17,8 millions d'euros de ces 50 millions de fonds disponibles ont été alloués à la France. 14 autres pays bénéficieront de cette enveloppe. Ce financement européen représente une aide considérable, le coût de ce projet étant évalué à 38 millions sur quatre ans - dont 30 millions de budget d'investissement.
Un décret en Conseil d'État pris après l'avis de la CNIL a été publié le 26 septembre dernier. Il précise le cadre général de ce nouveau système API PNR.
Au terme de la procédure de marché public, la mise en oeuvre de ce système d'exploitation a été attribuée à l'entreprise Morpho, filiale du groupe Safran. Pour le moment, quatre compagnies aériennes ont été associées de manière informelle à ce projet.
Le système devrait être opérationnel à la fin de l'année 2015 ou plus probablement au début de l'année 2016, et monter en charge de manière progressive.
Mais quel avenir pour le système d'exploitation PNR français sans directive européenne ?
La mise en oeuvre par la France d'une plateforme de gestion des données API-PNR avant l'adoption de la directive européenne ne pose pas de problème technique. En effet, le mécanisme décrit par la directive prévoit une mise en oeuvre décentralisé, avec une mise en réseau des différents systèmes d'exploitation.
En revanche, l'absence d'un cadre juridique européen stabilisé pourrait être problématique pour la plateforme PNR française si les modifications futures apportées par le Parlement européen à la directive venaient à porter sur des aspects majeurs du système.

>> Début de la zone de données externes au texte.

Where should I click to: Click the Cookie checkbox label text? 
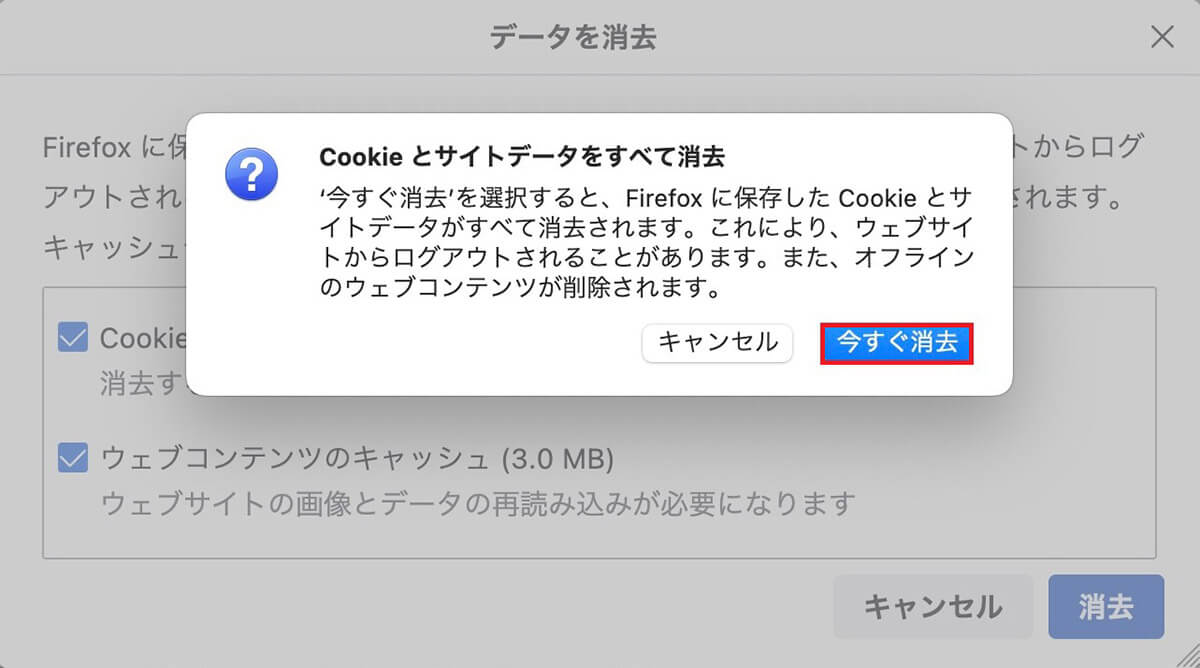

Enfin, la négociation d'accords PNR avec les pays-tiers risque également d'être plus complexe sans l'existence d'un système PNR européen unifié.

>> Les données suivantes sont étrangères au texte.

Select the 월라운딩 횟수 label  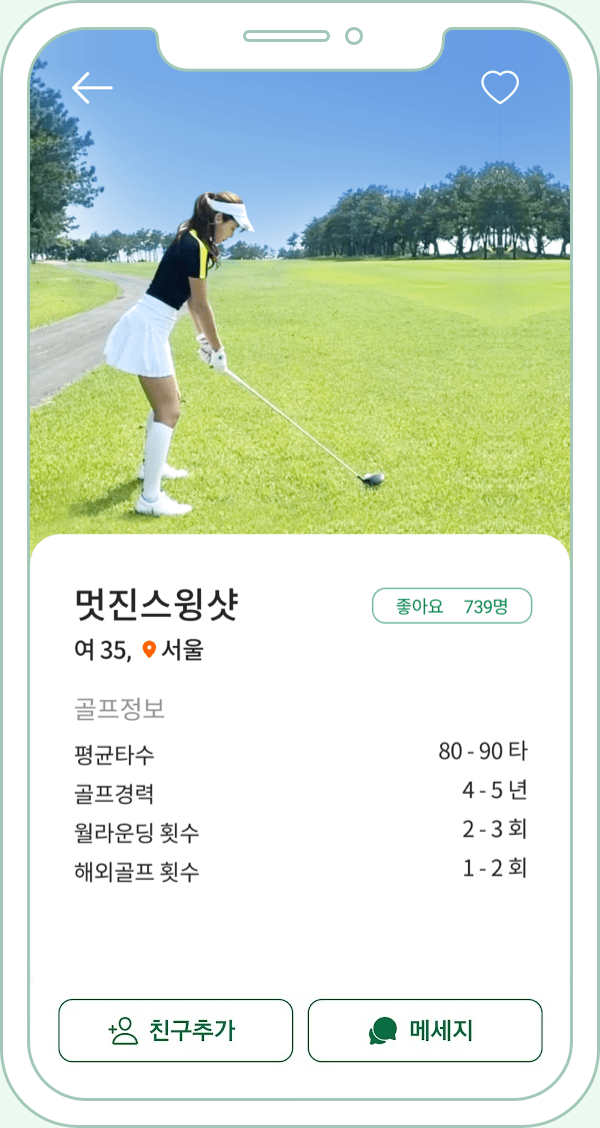(x=136, y=833)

Surtout, dans un espace de libre circulation des individus, la mise en place d'un système PNR dans seulement quelques pays reviendrait à combattre le terrorisme avec des oeillères : l'efficacité d'un tel outil serait considérablement limitée.
Un point positif est à souligner toutefois : si l'Allemagne refuse a priori d'avancer sur ce dossier sans que la proposition de directive européenne soit adoptée, ce n'est pas le cas du Royaume-Uni, qui dispose déjà d'un système d'exploitation PNR, ni des Pays-Bas. L'existence de plateformes d'exploitation des données PNR dans ces deux pays et en France permettrait de couvrir les vols au départ et à destination de trois des quatre grands hubs européens : Paris, Londres et Amsterdam, à l'exclusion de Francfort.
Pour conclure, il convient de se féliciter de la mise en oeuvre prochaine d'une plateforme de traitement des données PNR en France. Toutefois, de telles avancées ne font que rappeler l'importance d'avancer sur ce sujet au Parlement européen.
Votre rapporteure souhaite que la directive PNR européen soit une des priorités de la Commission LIBE pour les mois à venir, et que les États membres et la Commission européenne continuent parallèlement à mener une collaboration active dans ce domaine.
Dans ce contexte, une démarche de votre commission auprès du Parlement européen serait très opportune et utile.